◆ DATA FOR THE TASK
-- -- --

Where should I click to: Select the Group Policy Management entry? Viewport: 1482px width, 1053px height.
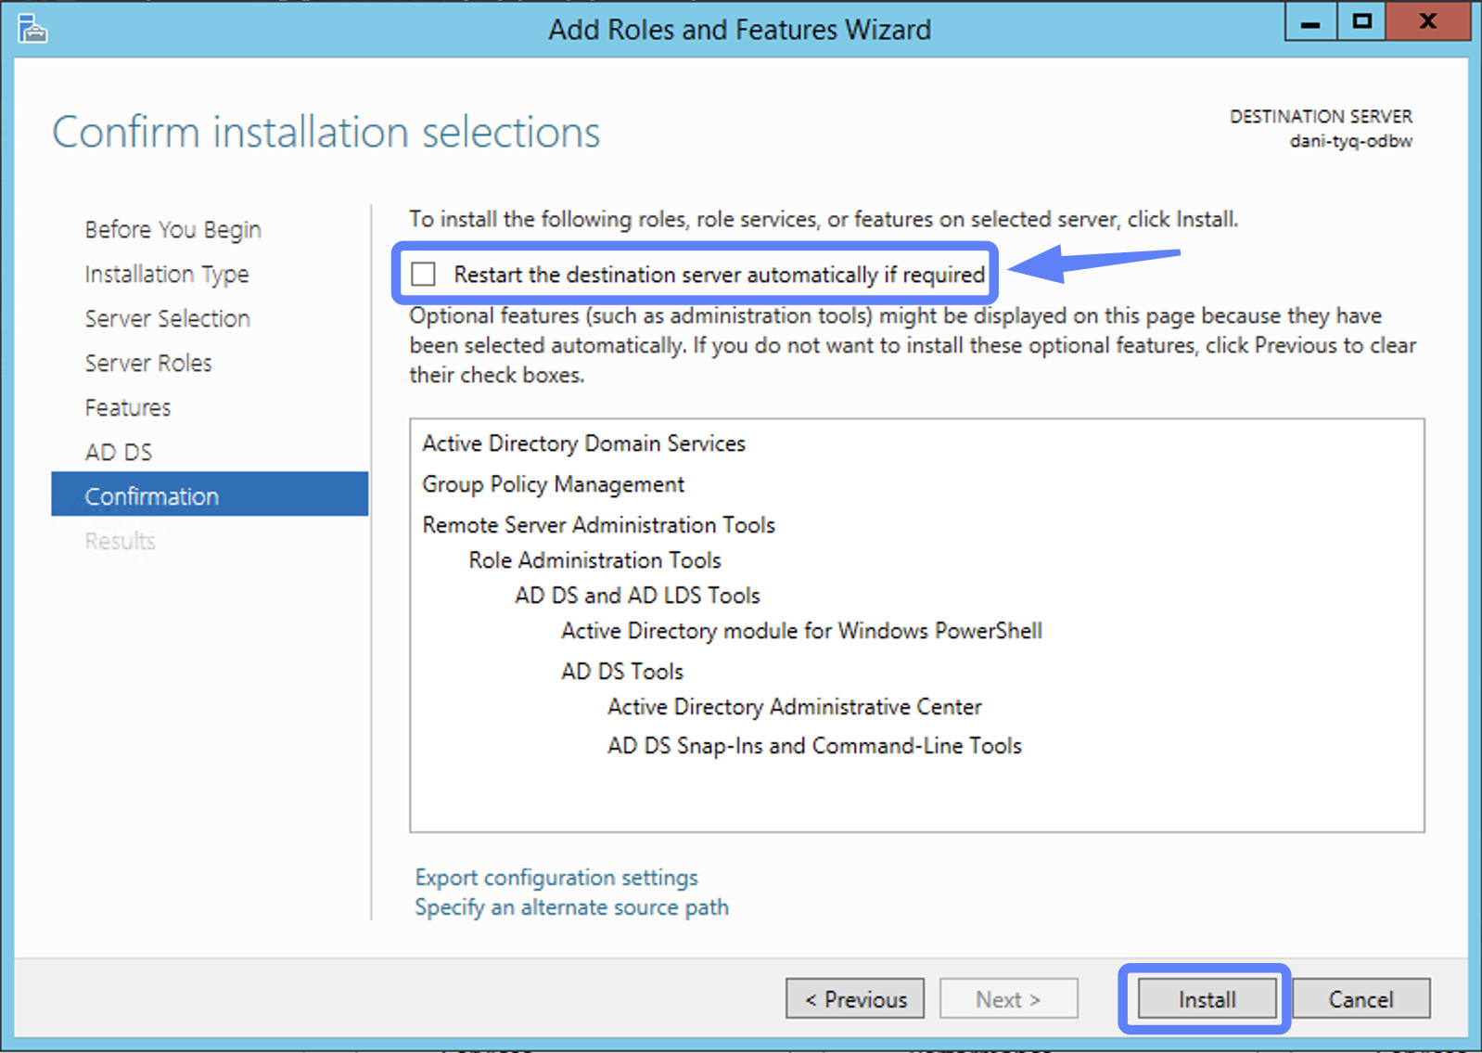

-- -- --

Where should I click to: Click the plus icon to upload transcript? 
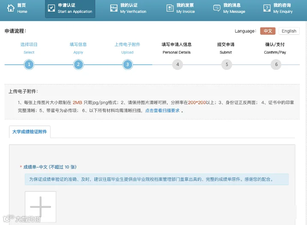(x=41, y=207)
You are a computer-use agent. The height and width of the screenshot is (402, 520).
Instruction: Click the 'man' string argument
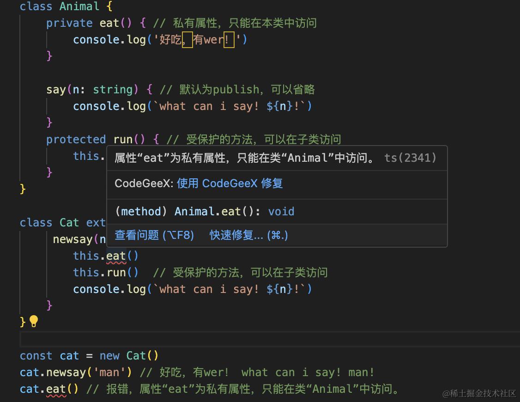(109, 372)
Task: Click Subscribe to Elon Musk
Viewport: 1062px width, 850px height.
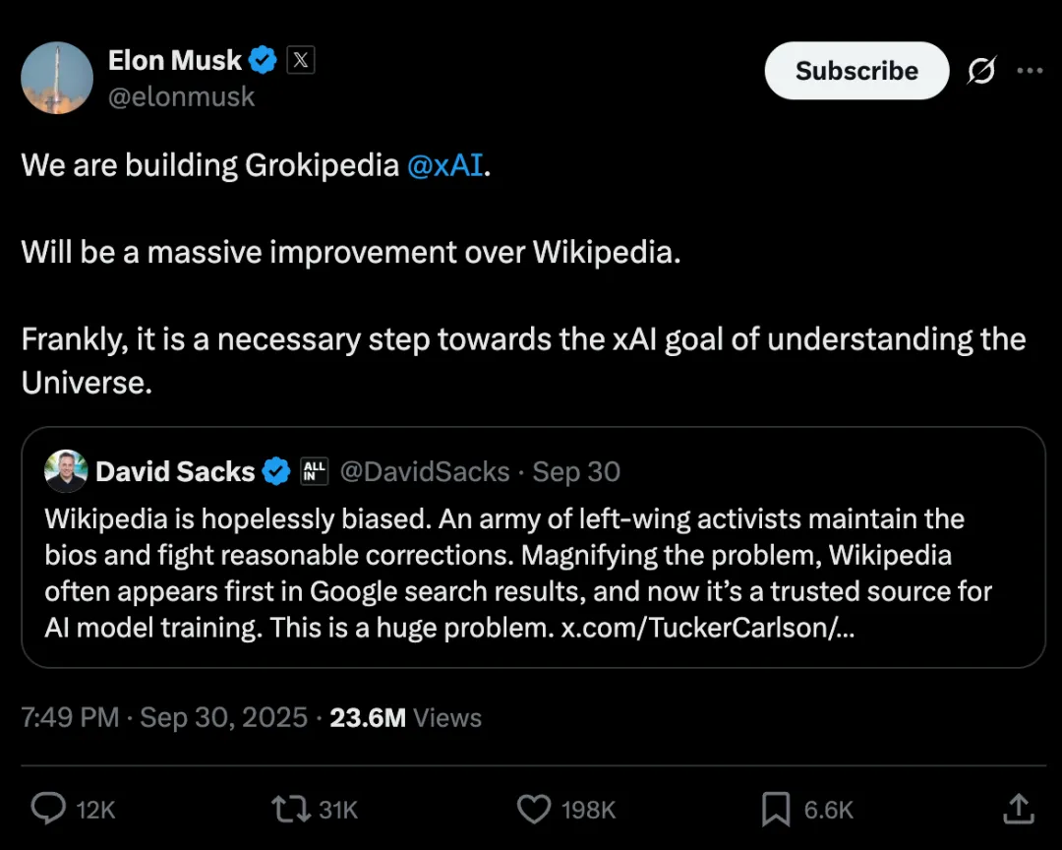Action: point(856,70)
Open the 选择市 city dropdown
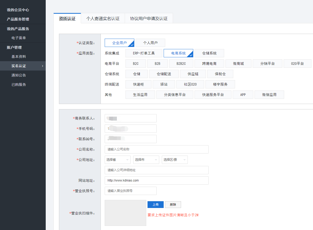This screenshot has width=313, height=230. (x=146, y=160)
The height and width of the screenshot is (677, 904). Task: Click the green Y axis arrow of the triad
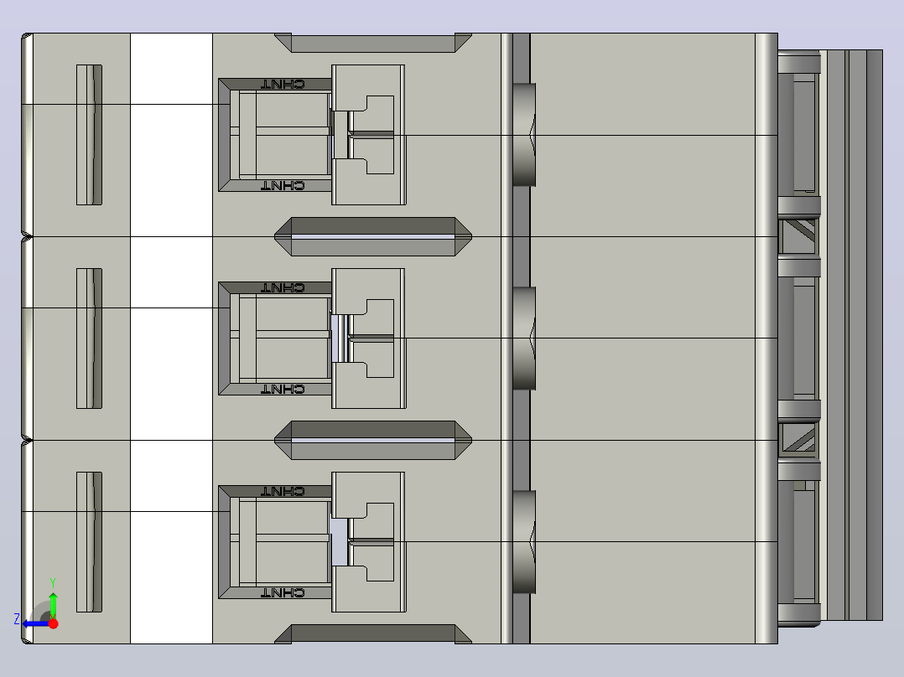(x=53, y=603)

-- -- --

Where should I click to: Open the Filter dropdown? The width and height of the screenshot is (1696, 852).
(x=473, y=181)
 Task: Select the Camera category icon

-- -- --

Copy out all the lines of the records that include "Select".

◆ TASK RESPONSE
Where should I click to: Select the Group Policy Management entry? Viewport: 1482px width, 1053px height.
 Task: Select the Camera category icon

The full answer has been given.